A Haunting in Venice (2023)


There is a reason most people don’t really know Agatha Christie’s Hallowe'en Party. It’s not one of her best books. Reading it you never feel that it was a finished story, but more like a draft she was fighting with. I think the only adaptions were the David Suchet complete run of Hercule Poirot stories on film and the most recent big screen Kenneth Branaugh  film A HAUNTING IN VENICE.

To be honest I never heard of the novel until the Branaugh version. I read it in anticipation of the feature and I didn’t like it much. Still the trailers for the  film looked spooky and the thought of a Poirot “horror” story was promising.

The film is set in Venice just after the Second World War Poirot (Branaugh) is a broken man, given up on cases and is just hiding in a villa. When his friend Ariadne Oliver (Tina Fey who will make you forget she’s a comedy queen) comes to see him she insists he go with her to a Halloween Party and séance. Poirot is certain it will all be fakery, Oliver is not so certain. As the children’s party ends and the adult séance take places, weird things begin to happen. “Ghosts" appear and even the great detective is rocked to his very core by things he can’t explain.

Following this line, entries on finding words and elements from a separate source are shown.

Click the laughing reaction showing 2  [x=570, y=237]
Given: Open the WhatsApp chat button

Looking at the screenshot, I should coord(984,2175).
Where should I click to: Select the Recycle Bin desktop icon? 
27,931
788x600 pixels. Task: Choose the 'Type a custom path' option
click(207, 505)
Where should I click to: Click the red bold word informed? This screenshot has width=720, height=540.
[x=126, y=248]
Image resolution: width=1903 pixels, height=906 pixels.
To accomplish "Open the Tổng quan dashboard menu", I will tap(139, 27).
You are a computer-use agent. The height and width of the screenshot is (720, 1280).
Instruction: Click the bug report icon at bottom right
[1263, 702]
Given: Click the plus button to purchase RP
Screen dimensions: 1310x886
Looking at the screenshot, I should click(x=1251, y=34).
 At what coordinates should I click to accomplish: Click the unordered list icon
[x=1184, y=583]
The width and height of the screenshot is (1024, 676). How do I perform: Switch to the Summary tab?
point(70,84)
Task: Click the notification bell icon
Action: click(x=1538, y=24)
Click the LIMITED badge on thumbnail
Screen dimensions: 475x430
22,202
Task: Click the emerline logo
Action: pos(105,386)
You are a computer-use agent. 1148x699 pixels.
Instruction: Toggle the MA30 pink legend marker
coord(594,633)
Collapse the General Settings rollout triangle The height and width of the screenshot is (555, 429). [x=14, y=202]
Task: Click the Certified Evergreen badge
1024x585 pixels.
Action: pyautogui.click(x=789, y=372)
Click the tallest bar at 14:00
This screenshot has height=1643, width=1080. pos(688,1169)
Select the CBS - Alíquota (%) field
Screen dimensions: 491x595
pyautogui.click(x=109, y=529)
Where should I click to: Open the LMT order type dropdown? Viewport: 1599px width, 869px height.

An adult horror thriller was not what I expected from an Agatha Christie film, but some how Branaugh made something wonderfully unique. While there are several murders along the way, this is less a murder mystery and more an exploration to the psychic damage experienced by those who survived war. There may not (or there may) be ghosts but the trauma suffered makes them feel real.

This is a dark and oppressive film. It’s a film that crushes your soul just by watching it. I was half way into the film and I did not want to be in the head space that the film was putting me in. This is a true horror film, where the monsters are us. In its way it maybe one of the best horror films of the last decade.

The problem is that while Branaugh and his crew have made a bleak dark boogeyman of a film, the central mystery isn’t very good. Poirot fumbles his way through things and jumps to conclusions more than he does in most of Christies other mysteries.  For me, the film, like the book, is not a satisfying mystery. It’s not fatal to the film, but it makes what is a great thriller just good over all.

Weak mystery aside, this film kicks ass and will make your knuckles go white.